**COSA SERVE**.
Per favore, riporta alla lettera la parte dell'elenco che va dal suo inizio fino alla riga contenente "MOVE (1219, 92)", inclusa.

(Voci per individuare parole ed elementi)
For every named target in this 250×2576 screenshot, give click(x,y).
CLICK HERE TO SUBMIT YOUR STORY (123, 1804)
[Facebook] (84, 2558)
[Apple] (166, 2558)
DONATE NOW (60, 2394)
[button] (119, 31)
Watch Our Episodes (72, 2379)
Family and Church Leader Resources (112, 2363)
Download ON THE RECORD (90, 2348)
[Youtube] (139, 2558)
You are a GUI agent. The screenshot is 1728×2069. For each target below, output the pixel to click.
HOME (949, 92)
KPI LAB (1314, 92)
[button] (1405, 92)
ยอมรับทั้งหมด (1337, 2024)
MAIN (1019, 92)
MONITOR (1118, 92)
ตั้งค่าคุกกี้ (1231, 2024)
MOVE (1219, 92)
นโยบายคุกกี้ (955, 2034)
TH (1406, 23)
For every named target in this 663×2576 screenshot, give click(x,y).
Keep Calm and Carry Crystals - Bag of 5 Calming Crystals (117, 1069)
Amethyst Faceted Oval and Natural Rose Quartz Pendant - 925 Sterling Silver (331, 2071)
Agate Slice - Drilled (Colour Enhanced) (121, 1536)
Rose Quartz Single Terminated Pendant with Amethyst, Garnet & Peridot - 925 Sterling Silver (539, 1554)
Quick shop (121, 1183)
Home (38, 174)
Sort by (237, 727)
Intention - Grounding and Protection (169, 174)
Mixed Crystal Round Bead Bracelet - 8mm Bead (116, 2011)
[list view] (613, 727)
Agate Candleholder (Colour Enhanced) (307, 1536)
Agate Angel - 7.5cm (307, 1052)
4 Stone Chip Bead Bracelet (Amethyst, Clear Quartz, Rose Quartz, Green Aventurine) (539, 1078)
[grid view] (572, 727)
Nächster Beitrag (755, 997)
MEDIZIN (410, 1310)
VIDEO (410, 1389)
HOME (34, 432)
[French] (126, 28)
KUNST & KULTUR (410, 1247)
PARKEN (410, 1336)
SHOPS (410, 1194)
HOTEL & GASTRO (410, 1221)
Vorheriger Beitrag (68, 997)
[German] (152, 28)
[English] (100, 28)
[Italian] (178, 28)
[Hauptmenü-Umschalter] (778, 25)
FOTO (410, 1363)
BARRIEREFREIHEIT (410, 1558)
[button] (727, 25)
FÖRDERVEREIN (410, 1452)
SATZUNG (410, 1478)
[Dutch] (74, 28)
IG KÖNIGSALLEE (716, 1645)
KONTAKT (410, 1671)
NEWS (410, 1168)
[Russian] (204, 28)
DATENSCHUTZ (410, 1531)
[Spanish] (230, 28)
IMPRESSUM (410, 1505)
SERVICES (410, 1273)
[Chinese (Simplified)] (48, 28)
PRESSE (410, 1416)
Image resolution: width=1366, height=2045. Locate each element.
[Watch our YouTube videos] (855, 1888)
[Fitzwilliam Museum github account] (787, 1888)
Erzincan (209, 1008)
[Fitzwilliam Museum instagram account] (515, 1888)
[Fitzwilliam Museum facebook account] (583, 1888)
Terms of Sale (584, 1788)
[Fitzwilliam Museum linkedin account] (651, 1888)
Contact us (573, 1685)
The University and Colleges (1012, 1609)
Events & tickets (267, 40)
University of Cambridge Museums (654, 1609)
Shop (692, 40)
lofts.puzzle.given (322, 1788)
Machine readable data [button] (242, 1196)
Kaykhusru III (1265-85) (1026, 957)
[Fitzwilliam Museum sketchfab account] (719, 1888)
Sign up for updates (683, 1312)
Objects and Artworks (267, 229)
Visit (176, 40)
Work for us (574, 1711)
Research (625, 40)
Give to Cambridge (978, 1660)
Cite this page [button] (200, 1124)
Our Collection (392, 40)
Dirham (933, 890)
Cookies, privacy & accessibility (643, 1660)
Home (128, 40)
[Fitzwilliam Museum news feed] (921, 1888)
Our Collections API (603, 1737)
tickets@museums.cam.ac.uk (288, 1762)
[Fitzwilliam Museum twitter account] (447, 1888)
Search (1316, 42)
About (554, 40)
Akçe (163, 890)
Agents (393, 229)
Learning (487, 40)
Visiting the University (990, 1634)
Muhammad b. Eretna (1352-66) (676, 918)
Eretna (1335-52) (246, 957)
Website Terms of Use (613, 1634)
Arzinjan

**RISPOSTA AL COMPITO**.
For every named target in this 250×2576 screenshot, give click(x,y).
CLICK HERE TO SUBMIT YOUR STORY (123, 1804)
[Facebook] (84, 2558)
[Apple] (166, 2558)
DONATE NOW (60, 2394)
[button] (119, 31)
Watch Our Episodes (72, 2379)
Family and Church Leader Resources (112, 2363)
Download ON THE RECORD (90, 2348)
[Youtube] (139, 2558)
You are a GUI agent. The screenshot is 1728×2069. For each target below, output the pixel to click.
HOME (949, 92)
KPI LAB (1314, 92)
[button] (1405, 92)
ยอมรับทั้งหมด (1337, 2024)
MAIN (1019, 92)
MONITOR (1118, 92)
ตั้งค่าคุกกี้ (1231, 2024)
MOVE (1219, 92)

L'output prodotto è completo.